Но обе королевы, услыхав ее бесчестные речи, присудили ее к тому, чтобы вернуться, и так напугали певчего своими угрозами, что тот был вынужден сказать своей отвратительной подруге, что больше не хочет ее видеть и она должна сейчас же возвращаться к мужу. И выгнанной отовсюду несчастной пришлось возвращаться в свой прежний дом, где муж ее обошелся с ней лучше, чем она того заслужила.
– Вот, благородные дамы, почему я сказал, что, если бы бедный муж лучше караулил свою жену, он бы не потерял ее, ведь то, что мы умеем беречь, не так легко потерять, и воры всегда льстятся на то, что плохо лежит.
– Удивительное дело, – воскликнул Иркан, – до чего любовь сильна именно там, где она всего безрассуднее!
– Мне говорили, – сказал Симонто, – что легче расторгнуть сотню браков, чем разлучить одного священника с его служанкой.
– Очень может быть, – сказала Эннасюита, – ибо те, которые связывают других узами брака, умеют затянуть такой крепкий узел, что только смерть способна его разорвать. Ученые же богословы считают, что язык духа значит больше, чем любой другой, а, следовательно, и любовь духовная превосходит всякую другую.
– Вот уж чего я никак не прощаю женщинам, – сказал Дагусен, – так это того, что они бросают примерного мужа или друга ради священника, как бы красив и порядочен тот ни был.
– Прошу вас, Дагусен, – сказал Иркан, – не вмешивайте в разговор мать нашу, пресвятую церковь.
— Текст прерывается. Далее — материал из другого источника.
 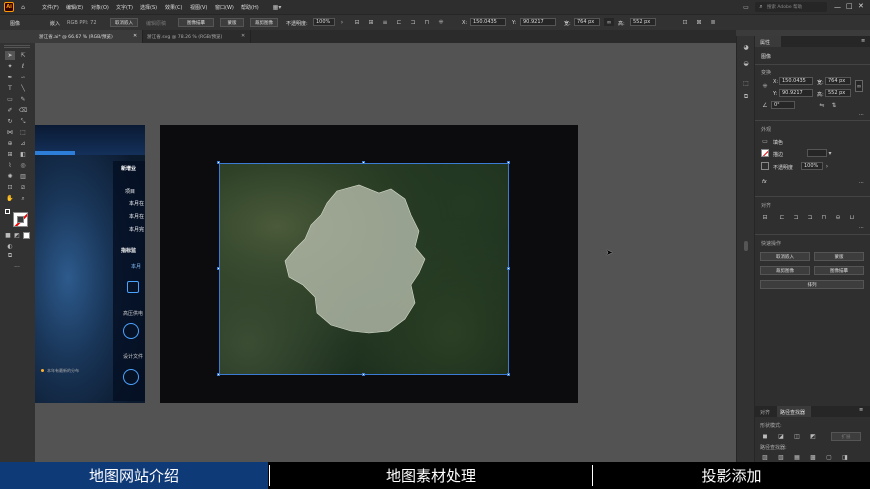 What do you see at coordinates (765, 86) in the screenshot?
I see `reference-point-icon: ⁜` at bounding box center [765, 86].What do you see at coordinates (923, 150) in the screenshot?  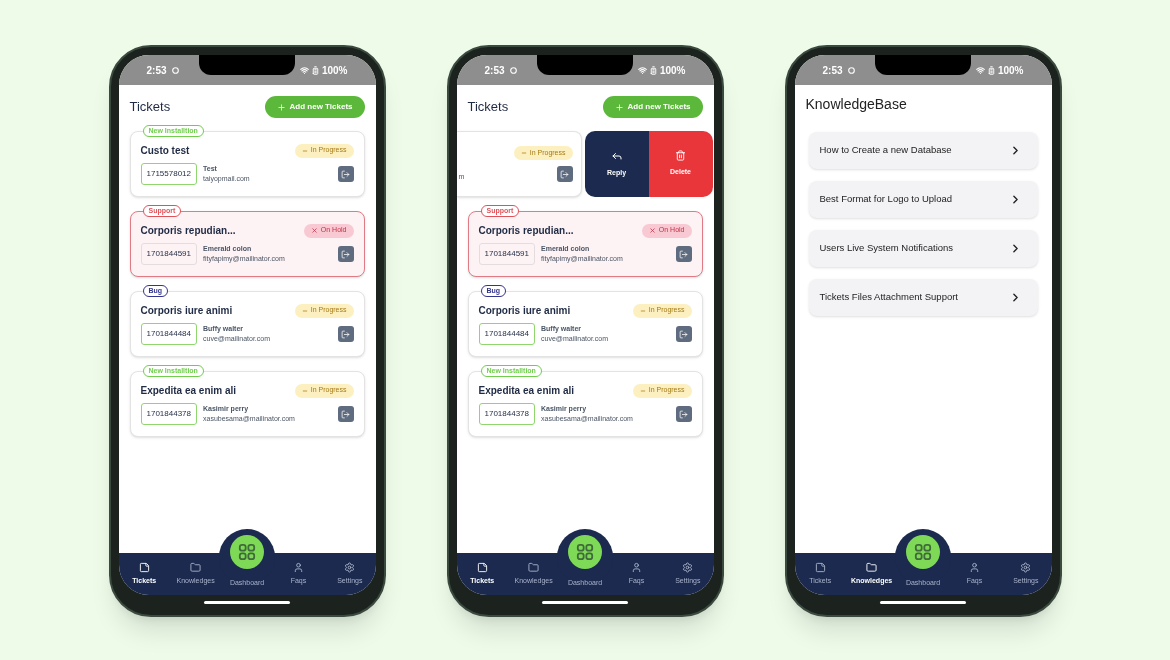 I see `article-item: How to Create a new Database` at bounding box center [923, 150].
Поверьте, что для тех женщин, которых робость и скрытность делают несчастными, самое большое удовольствие – это грешить с людьми, которые сами же могут потом отпускать их грехи; ибо есть ведь такие, которым признаться в своем грехе труднее, чем этот грех совершить.
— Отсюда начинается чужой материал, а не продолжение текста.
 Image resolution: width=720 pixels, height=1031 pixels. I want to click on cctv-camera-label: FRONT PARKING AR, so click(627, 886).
– Вы говорите, – сказала Уазиль, – о женщинах, которые забыли Бога и которые думают, что содеянное втайне не предстанет перед небесным судом. Но исповедников они себе ищут отнюдь не для того, чтобы исповедоваться перед ними. Враг рода человеческого так ослепляет их, что заботы их направлены на то, чтобы укрыться где нибудь в самом надежном и укромном уголке, а вовсе не на то, чтобы получить отпущение грехов, раскаиваться в которых у них нет ни малейшего желания.
– Какое там раскаиваться, – воскликнул Сафредан, – они еще считают себя более праведными, чем все остальные женщины. И я уверен, что есть среди них такие, которые даже польщены подобною связью.
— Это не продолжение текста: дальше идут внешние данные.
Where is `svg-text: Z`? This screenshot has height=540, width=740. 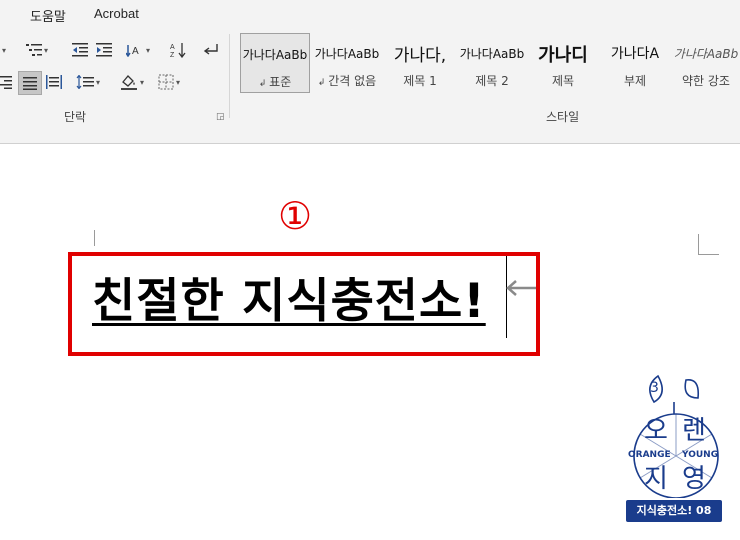 svg-text: Z is located at coordinates (172, 55).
– Вы так об этом говорите, – сказала Уазиль, обращаясь к Сафредану, – что можно подумать, что одна из них вам известна. Поэтому, прошу вас, поделитесь с нами завтра тем, что вы знаете, и завтрашний день мы начнем тогда с вашего рассказа. А то уже начинают звонить к вечерне, монахи наши прослушали последний рассказ и, как видите, ушли, оставив нас одних продолжать наши споры.
После этих слов все поднялись с мест и направились в церковь, где их дожидались, чтобы начать службу. И, прослушав вечерню, вся компания села за ужин, продолжая разговаривать о слышанных ими интересных рассказах. А после ужина, по обыкновению, все пошли на лужайку, чтобы погулять на свежем воздухе и отдохнуть перед завтрашним днем.